Locate the line that contains "Where should I click to: Click the". Print it and each following line through the end of the listing, verbatim, and nothing more.
--- MATERIAL PROVIDED Enclosed Below ---
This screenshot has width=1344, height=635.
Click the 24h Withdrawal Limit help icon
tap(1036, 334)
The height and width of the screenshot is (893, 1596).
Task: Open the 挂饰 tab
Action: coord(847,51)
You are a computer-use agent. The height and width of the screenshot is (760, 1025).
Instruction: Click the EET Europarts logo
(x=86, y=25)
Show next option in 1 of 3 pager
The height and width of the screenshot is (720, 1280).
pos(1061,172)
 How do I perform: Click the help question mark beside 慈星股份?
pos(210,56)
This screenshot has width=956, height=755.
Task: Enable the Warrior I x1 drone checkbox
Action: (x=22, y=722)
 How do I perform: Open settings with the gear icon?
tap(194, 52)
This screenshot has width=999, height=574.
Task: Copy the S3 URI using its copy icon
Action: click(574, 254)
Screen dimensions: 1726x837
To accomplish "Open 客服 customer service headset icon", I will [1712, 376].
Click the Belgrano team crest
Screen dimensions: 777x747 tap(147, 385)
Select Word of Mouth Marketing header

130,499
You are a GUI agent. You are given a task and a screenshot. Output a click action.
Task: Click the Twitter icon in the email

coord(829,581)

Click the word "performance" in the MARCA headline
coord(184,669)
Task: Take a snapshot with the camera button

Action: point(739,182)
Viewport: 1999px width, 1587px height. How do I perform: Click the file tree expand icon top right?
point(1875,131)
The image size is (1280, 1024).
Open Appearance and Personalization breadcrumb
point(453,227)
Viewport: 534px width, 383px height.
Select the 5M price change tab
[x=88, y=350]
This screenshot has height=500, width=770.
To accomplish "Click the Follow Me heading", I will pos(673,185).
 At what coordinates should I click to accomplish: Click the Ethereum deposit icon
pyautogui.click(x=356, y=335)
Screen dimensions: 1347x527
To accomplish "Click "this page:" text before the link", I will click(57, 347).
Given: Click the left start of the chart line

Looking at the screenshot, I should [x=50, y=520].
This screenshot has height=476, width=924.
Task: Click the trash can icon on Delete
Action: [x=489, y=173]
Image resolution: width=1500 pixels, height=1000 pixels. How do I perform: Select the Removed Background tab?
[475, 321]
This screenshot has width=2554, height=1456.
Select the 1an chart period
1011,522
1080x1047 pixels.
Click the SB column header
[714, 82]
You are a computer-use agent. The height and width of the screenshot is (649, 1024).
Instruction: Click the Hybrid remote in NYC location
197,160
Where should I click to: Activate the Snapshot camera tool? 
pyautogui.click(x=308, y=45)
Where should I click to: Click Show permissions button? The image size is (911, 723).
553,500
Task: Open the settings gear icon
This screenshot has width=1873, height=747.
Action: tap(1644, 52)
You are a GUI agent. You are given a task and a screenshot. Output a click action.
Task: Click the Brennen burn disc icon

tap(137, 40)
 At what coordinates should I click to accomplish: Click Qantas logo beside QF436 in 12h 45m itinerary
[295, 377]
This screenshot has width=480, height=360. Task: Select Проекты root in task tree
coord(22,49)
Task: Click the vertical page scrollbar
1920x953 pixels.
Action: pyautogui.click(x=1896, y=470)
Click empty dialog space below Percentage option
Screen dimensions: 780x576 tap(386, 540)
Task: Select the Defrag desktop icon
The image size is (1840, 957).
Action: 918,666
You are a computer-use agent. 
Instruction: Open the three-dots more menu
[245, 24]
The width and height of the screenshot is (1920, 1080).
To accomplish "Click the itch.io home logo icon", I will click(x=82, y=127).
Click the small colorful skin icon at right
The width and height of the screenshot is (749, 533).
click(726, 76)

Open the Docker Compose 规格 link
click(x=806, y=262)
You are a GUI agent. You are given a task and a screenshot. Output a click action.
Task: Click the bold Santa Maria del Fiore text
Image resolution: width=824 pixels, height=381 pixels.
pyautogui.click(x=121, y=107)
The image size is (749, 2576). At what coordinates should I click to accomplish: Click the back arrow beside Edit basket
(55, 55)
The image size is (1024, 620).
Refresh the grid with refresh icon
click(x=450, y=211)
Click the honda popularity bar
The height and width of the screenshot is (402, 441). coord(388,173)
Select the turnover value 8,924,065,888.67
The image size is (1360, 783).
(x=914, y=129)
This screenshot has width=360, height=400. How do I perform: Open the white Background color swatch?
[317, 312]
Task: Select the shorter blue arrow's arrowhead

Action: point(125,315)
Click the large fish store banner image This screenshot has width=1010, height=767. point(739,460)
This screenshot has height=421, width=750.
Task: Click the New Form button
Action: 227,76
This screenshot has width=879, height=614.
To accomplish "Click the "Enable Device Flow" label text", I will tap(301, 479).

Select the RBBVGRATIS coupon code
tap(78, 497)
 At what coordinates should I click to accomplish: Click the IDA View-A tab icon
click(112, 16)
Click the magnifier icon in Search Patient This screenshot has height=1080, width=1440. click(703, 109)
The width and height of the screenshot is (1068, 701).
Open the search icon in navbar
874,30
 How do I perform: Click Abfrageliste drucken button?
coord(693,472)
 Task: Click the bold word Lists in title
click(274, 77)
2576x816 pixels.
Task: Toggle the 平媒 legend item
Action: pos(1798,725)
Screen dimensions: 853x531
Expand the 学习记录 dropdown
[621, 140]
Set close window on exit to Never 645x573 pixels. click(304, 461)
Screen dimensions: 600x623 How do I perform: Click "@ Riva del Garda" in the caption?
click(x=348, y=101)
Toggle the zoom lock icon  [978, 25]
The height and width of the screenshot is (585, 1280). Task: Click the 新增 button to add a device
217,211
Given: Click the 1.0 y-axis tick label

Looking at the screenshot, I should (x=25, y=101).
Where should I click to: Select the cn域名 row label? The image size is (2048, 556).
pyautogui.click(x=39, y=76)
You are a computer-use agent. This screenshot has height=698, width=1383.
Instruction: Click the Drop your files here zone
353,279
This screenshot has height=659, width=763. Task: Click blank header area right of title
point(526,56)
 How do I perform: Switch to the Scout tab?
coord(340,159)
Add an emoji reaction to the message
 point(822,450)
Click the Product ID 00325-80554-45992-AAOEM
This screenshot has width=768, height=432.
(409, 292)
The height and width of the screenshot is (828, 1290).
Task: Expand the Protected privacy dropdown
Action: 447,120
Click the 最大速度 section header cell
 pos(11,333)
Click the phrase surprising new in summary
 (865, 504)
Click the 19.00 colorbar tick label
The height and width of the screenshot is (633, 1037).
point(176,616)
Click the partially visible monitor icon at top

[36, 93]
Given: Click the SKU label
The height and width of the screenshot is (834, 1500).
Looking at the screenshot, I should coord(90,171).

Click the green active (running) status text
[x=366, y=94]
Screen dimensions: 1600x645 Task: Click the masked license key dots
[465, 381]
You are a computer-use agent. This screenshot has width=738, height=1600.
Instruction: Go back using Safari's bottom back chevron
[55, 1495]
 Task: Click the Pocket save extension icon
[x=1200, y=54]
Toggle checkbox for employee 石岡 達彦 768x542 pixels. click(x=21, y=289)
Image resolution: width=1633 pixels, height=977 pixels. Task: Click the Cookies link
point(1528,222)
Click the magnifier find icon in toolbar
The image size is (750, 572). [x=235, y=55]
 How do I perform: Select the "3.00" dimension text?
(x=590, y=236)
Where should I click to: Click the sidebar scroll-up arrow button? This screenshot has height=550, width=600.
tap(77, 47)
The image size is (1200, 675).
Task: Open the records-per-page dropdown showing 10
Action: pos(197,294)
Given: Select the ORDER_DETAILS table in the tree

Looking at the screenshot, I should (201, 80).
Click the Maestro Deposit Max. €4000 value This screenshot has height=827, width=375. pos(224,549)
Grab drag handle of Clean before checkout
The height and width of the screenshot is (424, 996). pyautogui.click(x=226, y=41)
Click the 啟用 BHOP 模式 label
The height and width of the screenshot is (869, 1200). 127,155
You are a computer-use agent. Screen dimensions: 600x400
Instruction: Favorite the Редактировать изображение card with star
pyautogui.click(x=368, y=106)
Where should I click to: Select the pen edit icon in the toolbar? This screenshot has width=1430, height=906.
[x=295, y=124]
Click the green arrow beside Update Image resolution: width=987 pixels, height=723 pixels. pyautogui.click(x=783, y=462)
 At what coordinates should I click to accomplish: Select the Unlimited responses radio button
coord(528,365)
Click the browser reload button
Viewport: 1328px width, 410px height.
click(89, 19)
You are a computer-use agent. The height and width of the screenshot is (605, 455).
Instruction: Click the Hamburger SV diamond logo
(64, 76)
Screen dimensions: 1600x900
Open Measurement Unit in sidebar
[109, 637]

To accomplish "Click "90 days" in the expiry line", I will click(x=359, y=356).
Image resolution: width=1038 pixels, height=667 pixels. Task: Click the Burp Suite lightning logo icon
--- End of Enclosed MATERIAL PROVIDED ---
_REPLY TO THE EXERCISE_:
Where should I click to: Click the sidebar scroll-up arrow button? This screenshot has height=550, width=600.
tap(77, 47)
The image size is (1200, 675).
Task: Open the records-per-page dropdown showing 10
Action: pos(197,294)
Given: Select the ORDER_DETAILS table in the tree

Looking at the screenshot, I should (201, 80).
Click the Maestro Deposit Max. €4000 value This screenshot has height=827, width=375. pos(224,549)
Grab drag handle of Clean before checkout
The height and width of the screenshot is (424, 996). pyautogui.click(x=226, y=41)
Click the 啟用 BHOP 模式 label
The height and width of the screenshot is (869, 1200). 127,155
You are a computer-use agent. Screen dimensions: 600x400
Instruction: Favorite the Редактировать изображение card with star
pyautogui.click(x=368, y=106)
Where should I click to: Select the pen edit icon in the toolbar? This screenshot has width=1430, height=906.
[x=295, y=124]
Click the green arrow beside Update Image resolution: width=987 pixels, height=723 pixels. pyautogui.click(x=783, y=462)
 At what coordinates should I click to accomplish: Select the Unlimited responses radio button
coord(528,365)
Click the browser reload button
Viewport: 1328px width, 410px height.
click(89, 19)
You are a computer-use agent. The height and width of the screenshot is (605, 455).
Instruction: Click the Hamburger SV diamond logo
(64, 76)
Screen dimensions: 1600x900
Open Measurement Unit in sidebar
[109, 637]

To accomplish "Click "90 days" in the expiry line", I will click(x=359, y=356).
Image resolution: width=1038 pixels, height=667 pixels. Task: Click the Burp Suite lightning logo icon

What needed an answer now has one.